The government is not an independent entity. Farmers (by which I include agribusiness corporations) vote and donate heavily to political causes. Further, the government is not a monolithic entity; you have the governor, various other elected officials, and then all the legislators in the assembly and state senate, plus all the people that California sends to Congress Washington DC. There are a lot of people who live in inland California whose economic well-being depends directly or indirectly on agriculture. As long as they participate in the political process, government is going to serve some of their interests because they keep electing people to vote for that.

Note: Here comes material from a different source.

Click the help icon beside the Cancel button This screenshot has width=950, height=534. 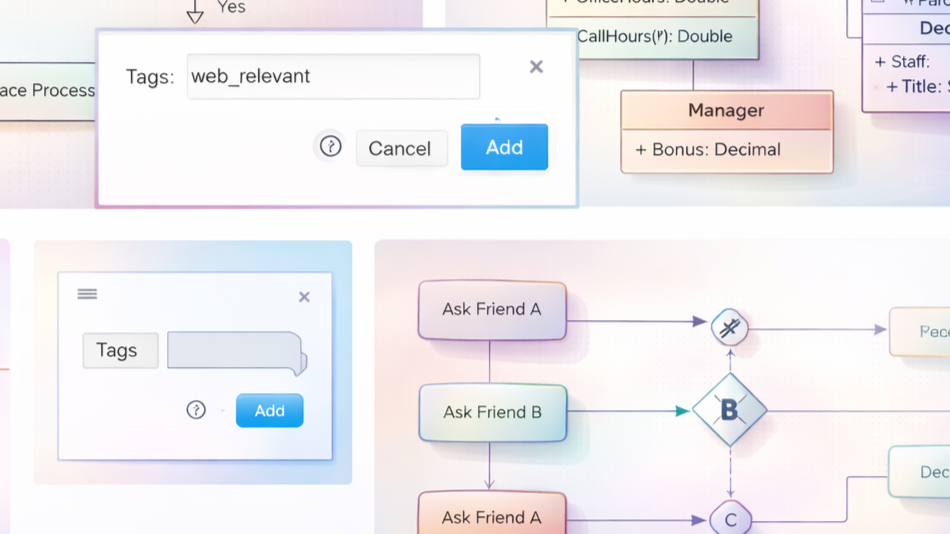(x=330, y=147)
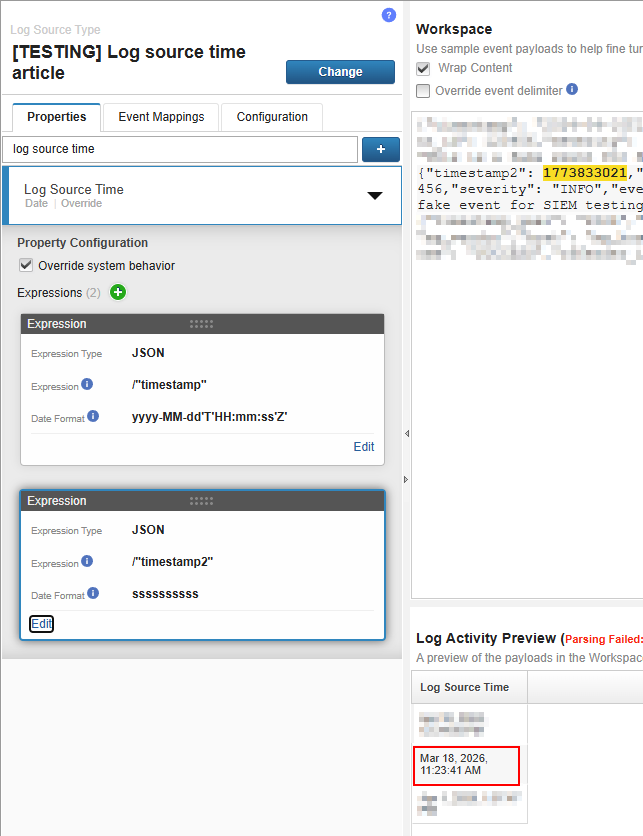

This is the big trouble with libertarians right here. You keep being politically marginalized because you don't seem to appreciate that government is not some alien thing imposed from without, but the distillation of multiple (and often competing) collective interests. Just as 'war is a continuation of politics by other means,' politics is is a continuation of business by other means. Your 'free market' solution is only going to function if you exclude a bunch of people from the political process because their continued participation has become a major inconvenience for everyone else. As someone with technocratic inclinations I sometimes wish we could do that, because I think the farming lobby frequently epitomizes greed and stupidity. But shutting farmers out of politics would be a huge violation of our constitutional design, not to mention political suicide.

but government is doing something, they are pricing water too low currently artificially incentivizing farming and over use of water
But farmers aren't the only consumers of water, so is everyone that lives in CA. The issue as I see it is the drought combined with agriculture combine to drive the price of water up and it's unlikely the corrective (forcing farmers to migrate out of state to water rich locations) will happen before critical levels are hit for servicing residential populations and their needs.
Farmers are not the only consumers of water, but they consume approximately 80% of it. We are nowhere near running out of drinking water.
Water is allocated via water rights. Not sure the specifics, but I would guess the gov't has water priorities and wouldn't let SF go dry just to keep the farms going.
Let me see if I get this right: if the government doesn't do anything, the beautiful free market will automatically redistribute a scarce resource evenly between all the interested parts. Got it!

In any case, 2), 3), 4) doesn't seem to produce any beautiful fix for 1) in your list, apart from maybe stabilizing produce prices.